It was so good to hear from you! (Your reprint from the Bull. Acad. Med. Belg.)
You raise an interesting challenge, I go back to the formal statement: from my 1989 Science paper.
Table 1. Nine propositions. (Clonal Selection)
A1. The stereospecific segment of each antibody globulin is determined by a unique sequence of amino acids.
A2. The cell making a given antibody has a correspondingly unique sequence of nucleotides in a segment of its chromosomal
DNA: its "gene for globulin synthesis."
A3. The genic diversity of the precursors of antibody-forming cells arises from a high rate of spontaneous mutation during
their lifelong proliferation.
A4. This hypermutability consists of the random assembly of the DNA of globulin gene during certain stages of cellular proliferation.

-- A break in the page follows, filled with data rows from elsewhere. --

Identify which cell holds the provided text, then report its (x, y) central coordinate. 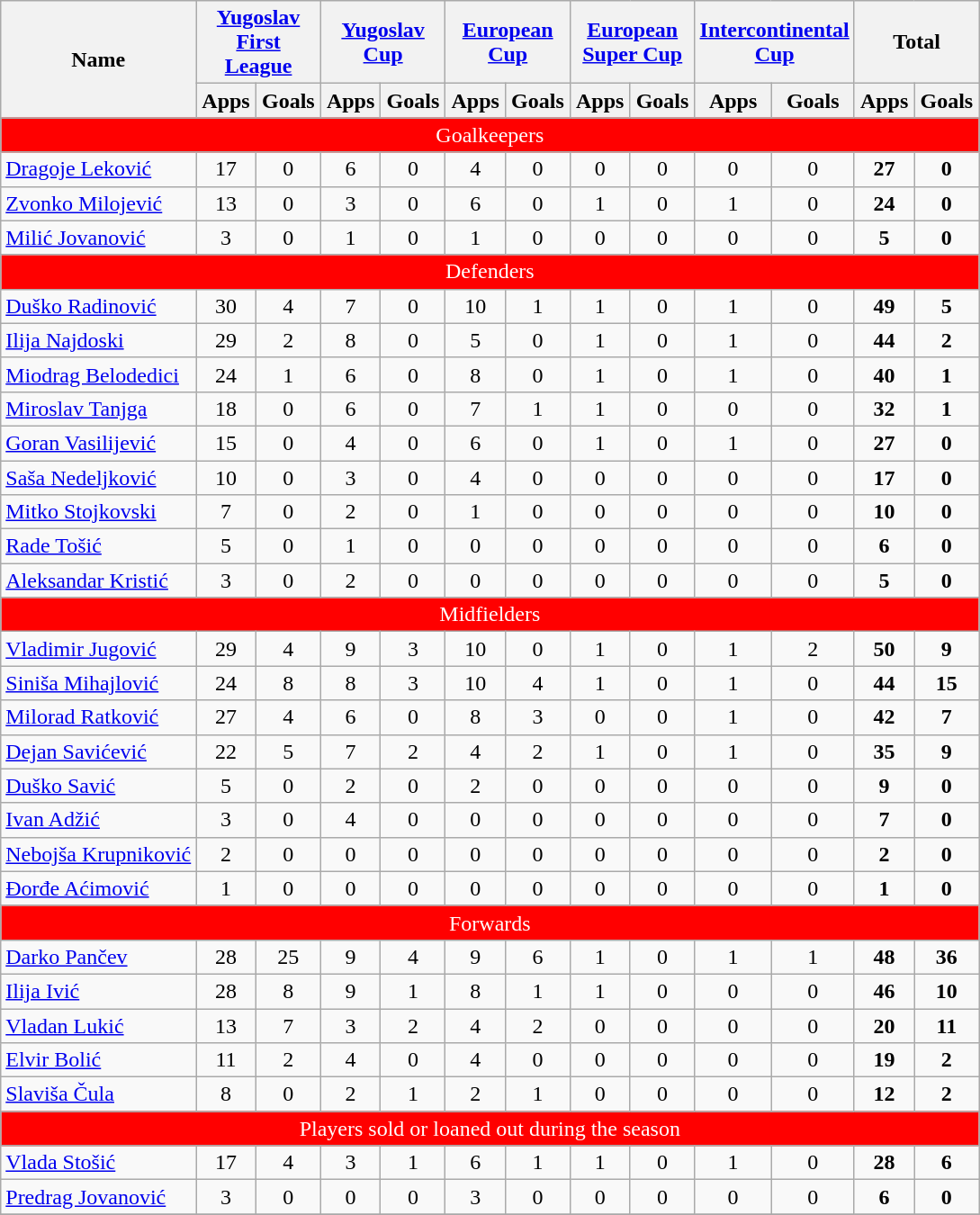
Ilija Ivić (99, 991)
22 (227, 751)
Forwards (490, 922)
20 (884, 1025)
Yugoslav First League (259, 42)
Players sold or loaned out during the season (490, 1128)
Intercontinental Cup (774, 42)
Saša Nedeljković (99, 478)
46 (884, 991)
Goalkeepers (490, 135)
Total (916, 42)
Vladan Lukić (99, 1025)
Goran Vasilijević (99, 443)
Vlada Stošić (99, 1163)
36 (947, 957)
Milić Jovanović (99, 238)
Predrag Jovanović (99, 1197)
Elvir Bolić (99, 1060)
Name (99, 59)
Nebojša Krupniković (99, 854)
42 (884, 717)
32 (884, 409)
Dejan Savićević (99, 751)
Yugoslav Cup (383, 42)
Vladimir Jugović (99, 649)
35 (884, 751)
Miodrag Belodedici (99, 374)
European Cup (508, 42)
40 (884, 374)
Duško Savić (99, 786)
Miroslav Tanjga (99, 409)
25 (288, 957)
Darko Pančev (99, 957)
50 (884, 649)
49 (884, 306)
Duško Radinović (99, 306)
Đorđe Aćimović (99, 888)
Aleksandar Kristić (99, 580)
European Super Cup (632, 42)
Zvonko Milojević (99, 203)
Ilija Najdoski (99, 340)
30 (227, 306)
Midfielders (490, 615)
Siniša Mihajlović (99, 683)
Milorad Ratković (99, 717)
Ivan Adžić (99, 820)
Rade Tošić (99, 546)
18 (227, 409)
Dragoje Leković (99, 169)
Slaviša Čula (99, 1094)
19 (884, 1060)
48 (884, 957)
Defenders (490, 272)
Mitko Stojkovski (99, 512)
12 (884, 1094)
Find where the given text appears and provide that cell's center as (x, y) coordinate. 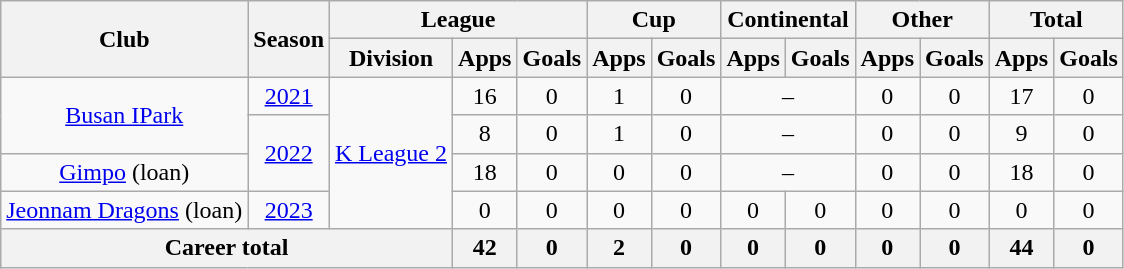
9 (1021, 134)
17 (1021, 96)
16 (485, 96)
Busan IPark (124, 115)
2022 (289, 153)
2021 (289, 96)
Club (124, 39)
Jeonnam Dragons (loan) (124, 210)
8 (485, 134)
Gimpo (loan) (124, 172)
Continental (788, 20)
Season (289, 39)
2 (619, 248)
Cup (654, 20)
Division (392, 58)
44 (1021, 248)
42 (485, 248)
Total (1056, 20)
League (458, 20)
2023 (289, 210)
Other (922, 20)
K League 2 (392, 153)
Career total (227, 248)
Output the (x, y) coordinate of the center of the cell containing the given text.  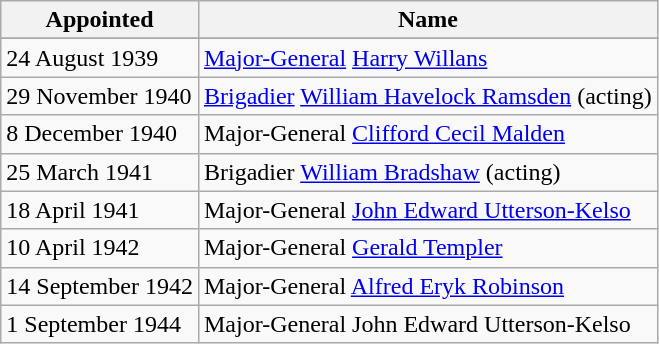
Name (428, 20)
Brigadier William Havelock Ramsden (acting) (428, 96)
Brigadier William Bradshaw (acting) (428, 172)
18 April 1941 (100, 210)
10 April 1942 (100, 248)
Major-General Gerald Templer (428, 248)
Major-General Harry Willans (428, 58)
1 September 1944 (100, 324)
Appointed (100, 20)
24 August 1939 (100, 58)
Major-General Clifford Cecil Malden (428, 134)
Major-General Alfred Eryk Robinson (428, 286)
8 December 1940 (100, 134)
29 November 1940 (100, 96)
25 March 1941 (100, 172)
14 September 1942 (100, 286)
Capture the cell that displays the provided text and extract its [X, Y] central coordinate. 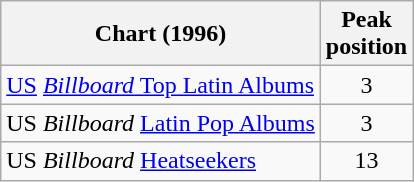
Chart (1996) [161, 34]
Peakposition [366, 34]
13 [366, 161]
US Billboard Latin Pop Albums [161, 123]
US Billboard Top Latin Albums [161, 85]
US Billboard Heatseekers [161, 161]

A5. Each cell, as it begins to mature, spontaneously produces small amounts of the antibody corresponding to its own genotype.
A6. The immature antibody-forming cell is hypersensitive to an antigen-antibody combination: it will be suppressed if it encounters
the homologous antigen at this time.
A7. The mature antibody-forming cell is reactive to an antigen-antibody combination: it will be stimulated if it first encounters
the homologous antigen at this time. The stimulation comprises the acceleration of protein synthesis and the cytological maturation
which mark a "plasma cell".
A8. Mature cells proliferate extensively under antigenic stimulation but are genetically stable and therefore generate large
clones genotypically preadapted to produce the homologous antibody.
A9. These clones tend to persist after the disappearance of the antigen retaining their capacity to react promptly to its
Some of these have been modified or made more specific in subsequent history; so obviously they were falsifiable.
A1-2-3 are the core.
So CS would be falsified e.g. by
finding: 2 antibodies with identical a.a. sequence.
This perhaps has already been done (Foote-Milstein); so we have to alter the tenet to accommodate that exception: differential
folding is possible.
Do we have any evidence that the immunogen plays any role in differential folding?
or contra A2
finding some determinant other than DNA sequence that specifies the a.a. sequence.
Well we now know about alternative splicing, RNA-editing, posttranslational modifications. So they have to be taken into account.
Do we have any evidence that the immunogen plays any role in that processing? The nearest analogue is in prion replication.
Finding clones with manifold specifities would also complicate the CS theory, Yes, there are exceptions, but they hardly falsify
CS in the sense of supporting another comprehensive alternative theory.
To assert the non-falsifiability of a theory is akin to denying that it is a scientific proposition. I would not go so far!